Por outro lado, a eterna questão do tempo de jogo parece a caminho de uma razoável solução, continuando embora a garantir o princípio sagrado de que o árbitro central é, em rigor, o único cronometrista de uma partida de futebol. O que está agora em equação é a possibilidade de paragem efetiva de cronómetro para evitar evidentes situações de perdas (ou ganhos, conforme o interesse e a interpretação…) de tempo. O comportamento antidesportivo de jogadores em situação de vantagem no marcador será exemplarmente punido, não através da disciplina tradicional (a admoestação com o cartão amarelo), porque, em rigor, o árbitro não é médico e não pode ajuizar da legitimidade de uma queixa física, mas com a paragem do cronómetro e consequente compensação, após os 45 minutos dessa parte, e em igual período do tempo entretanto hipotecado.

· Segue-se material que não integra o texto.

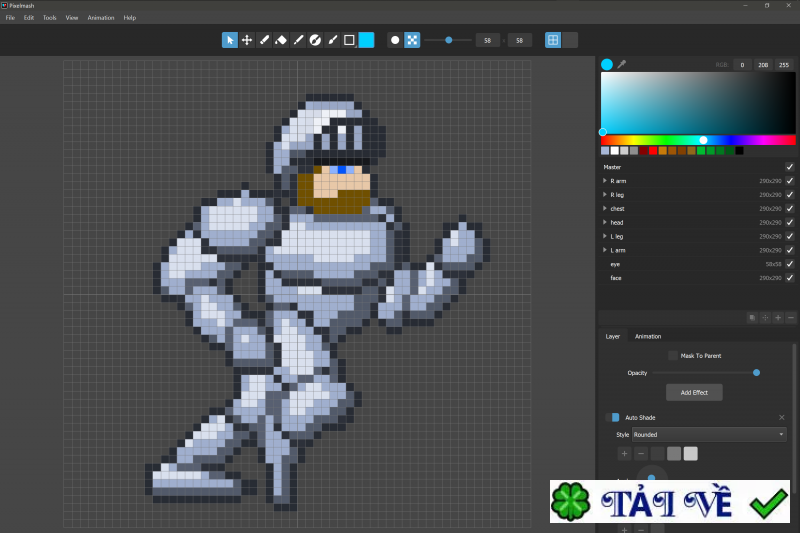Pick the Eraser tool in toolbar
800x533 pixels.
coord(281,40)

São duas alterações de fundo, e em contraponto com o tal conservadorismo reconhecido ao IFAB. Mas o jogo, como o conhecemos, deve evoluir para parâmetros mais equitativos e justos, mais desportivos e definidores de um espetáculo limpo, em que a verdade desportiva, esse tão significativo quanto, por vezes, vago conceito, seja estimulada e respeitada.
Se a elas associarmos a possibilidade de, em determinados momentos de um jogo e em número bem definido, os treinadores poderem desafiar uma decisão arbitral, solicitando intervenção junto dos Video Assistant Referees para certificação, congregamos uma participação mais direta mas, ao mesmo tempo, responsável dos treinadores, envolvendo-os no processo de apuramento da legalidade e, curiosamente, dotando-os de uma visão interior do jogo e das dificuldades que o trabalho arbitral concentra e apresenta.
Talvez aí possamos ver cada vez menos o que, por exemplo, foi bem visível no último Benfica-Sporting de Braga, para a Taça de Portugal, no Estádio da Luz, com os dois treinadores (sobretudo o da casa...) a darem um triste espetáculo de protestos, gritos e asneiras para a equipa de arbitragem e as suas decisões. Mesmo que entendamos o momento, a adrenalina e com o óbvio desconto para as emoções à flor da pele, o exemplo é péssimo e a imagem de profissionais e clubes fica, evidentemente, agregada às situações…
Cartão branco
Depois de José Manuel Constantino, o movimento olímpico português tem a obrigação moral e efetiva de continuar um caminho de crescente dignificação, agregação e criação de condições de excelência para que, ao cabo de cada ciclo olímpico, os Jogos que o finalizam disponham da melhor e mais qualificada participação de delegações nacionais.
Laurentino Dias e Fernando Gomes corporizam candidaturas íntegras, com dirigentes profundamente experientes e entendedores dos princípios e da Carta Olímpica, e suficientemente agregadoras de amplos setores, entre federações desportivas, antigos atletas e atuais praticantes e dirigentes. De raízes distintas mas com objetivos comuns, Dias e Gomes prometem uma luta justa, digna e… olímpica.
Cartão amarelo
Gosto genuinamente de José Mourinho. Um treinador com garra e espírito de conquista, pronto a sair da zona de conforto e a tentar desafios pouco imagináveis ou, no mínimo, muito complexos. Conheço bem a Turquia e a sua Superliga. Um campeonato duro, muito competitivo, de rivalidades ao limite e manifestações de adeptos a condizer.
Junte-se Mourinho e a liga turca. Junte-se dois fatores explosivos e com o coração ao pé da boca. Só podia dar o resultado que tem dado.
Ao lado de um Fenerbahçe que é a imagem, em competição, do seu técnico principal, um conjunto de fatores colaterais volta a prevalecer: arbitragens, dirigentes, organização.
Mourinho terá de tomar cuidado para não ser 'devorado' pelas dinâmicas do futebol otomano, num jogo que não admitirá empate."